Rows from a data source
= = = = = = =
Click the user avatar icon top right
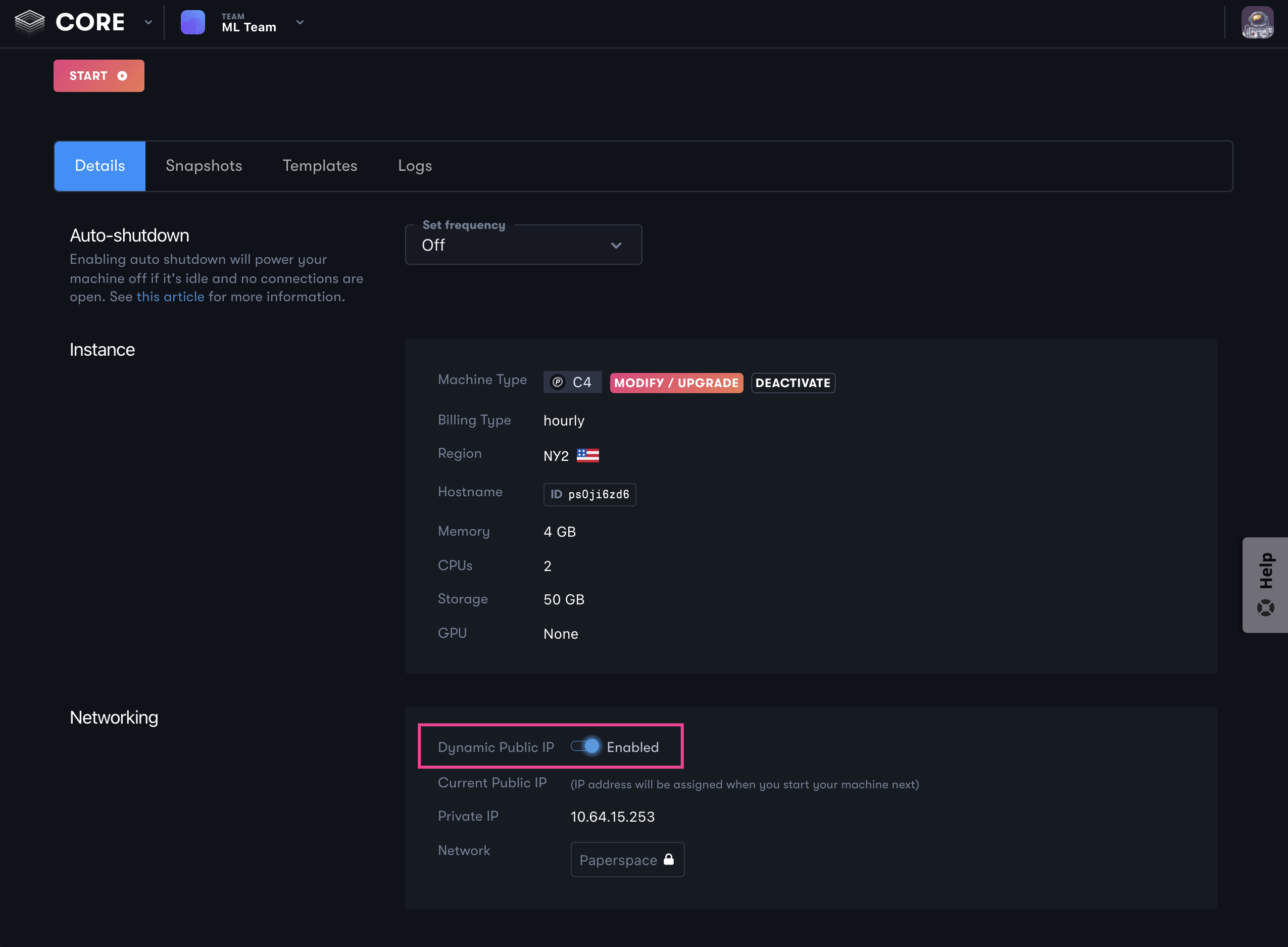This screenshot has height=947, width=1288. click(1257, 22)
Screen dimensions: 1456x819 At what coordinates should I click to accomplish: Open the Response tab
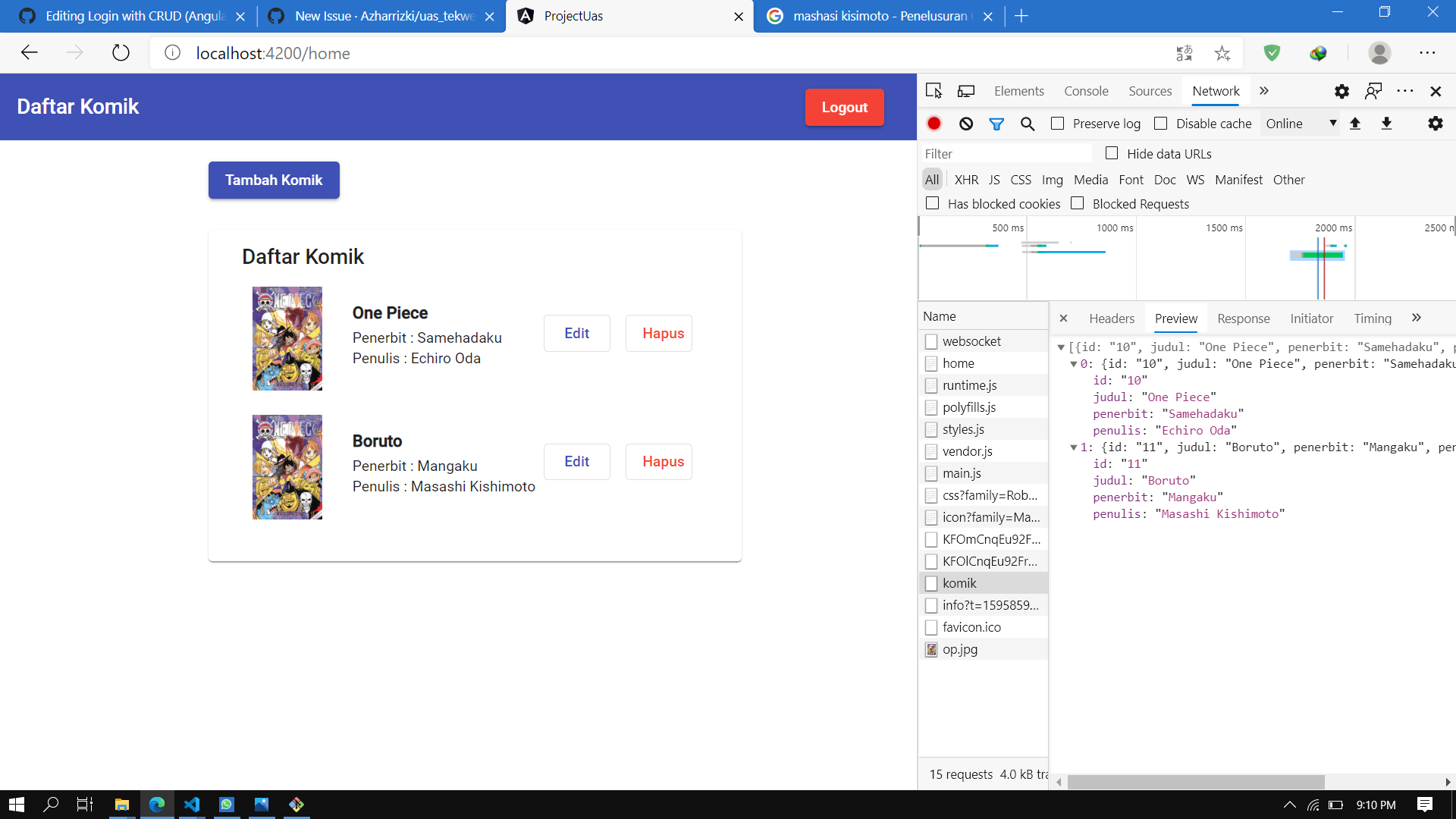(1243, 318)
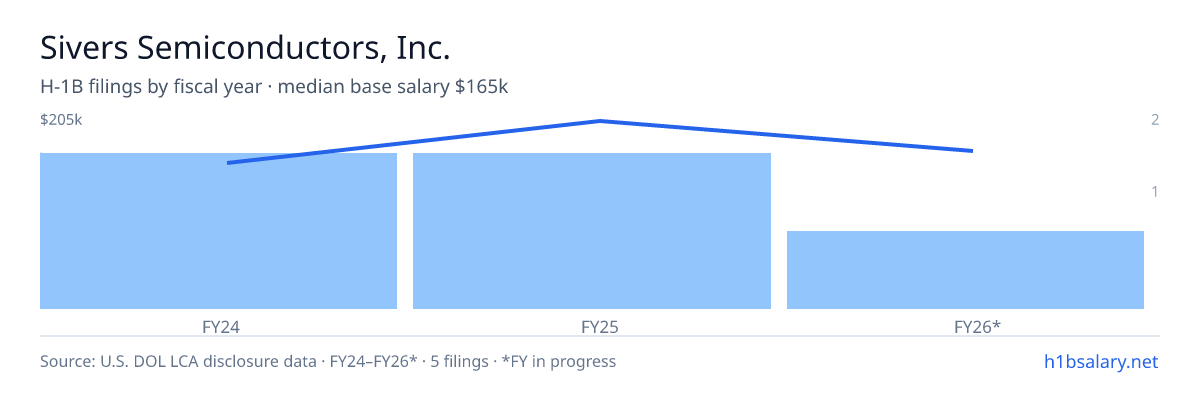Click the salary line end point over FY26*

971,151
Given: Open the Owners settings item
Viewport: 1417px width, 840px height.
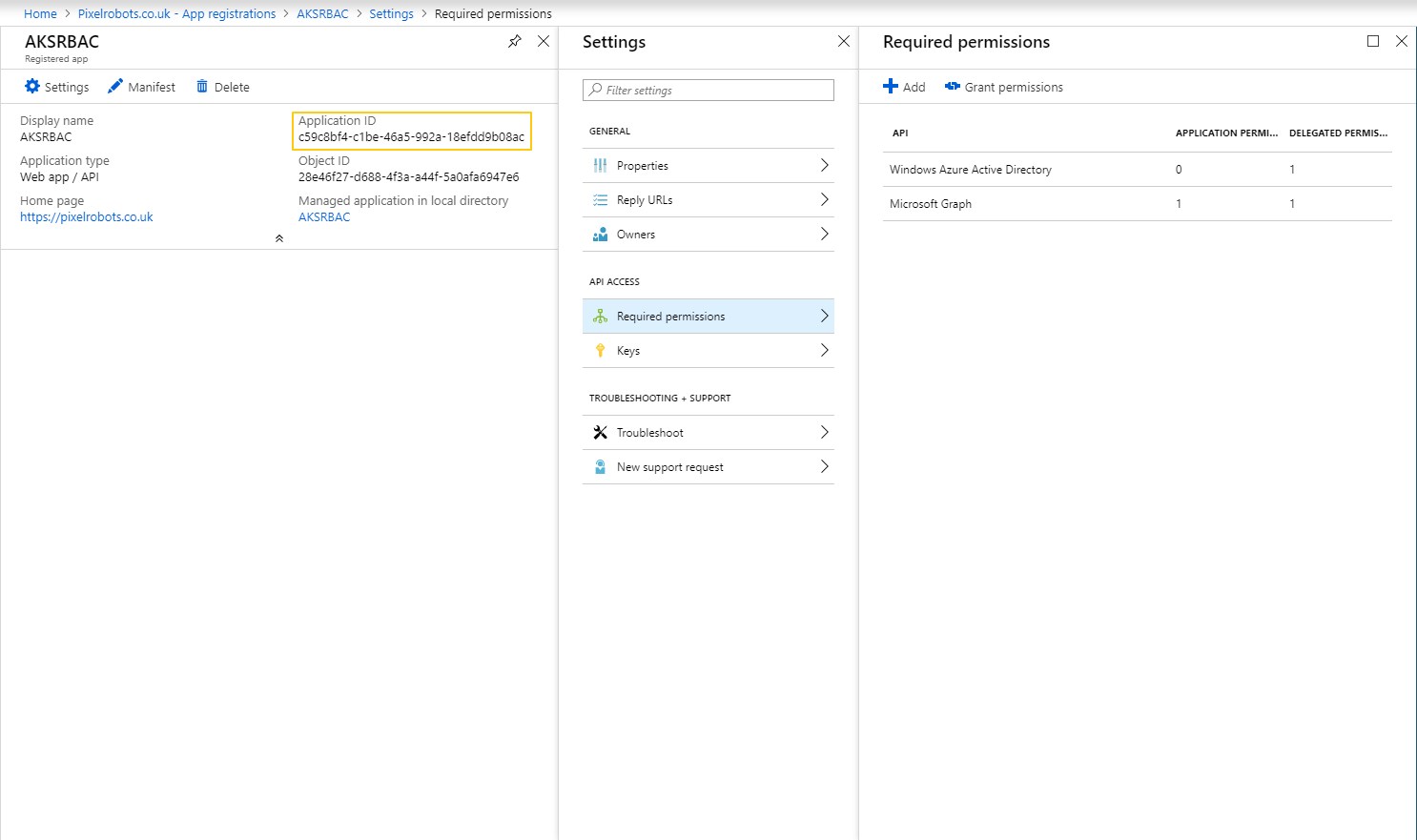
= = = = = = =
### Objective
Copy every row above word for word, leaving out the pictures.

### Answer to this exercise
Click the user avatar icon top right
This screenshot has height=947, width=1288. click(1257, 22)
Screen dimensions: 1456x819 At what coordinates should I click to accomplish: Open the Response tab
(1243, 318)
Click the salary line end point over FY26*

971,151
Given: Open the Owners settings item
Viewport: 1417px width, 840px height.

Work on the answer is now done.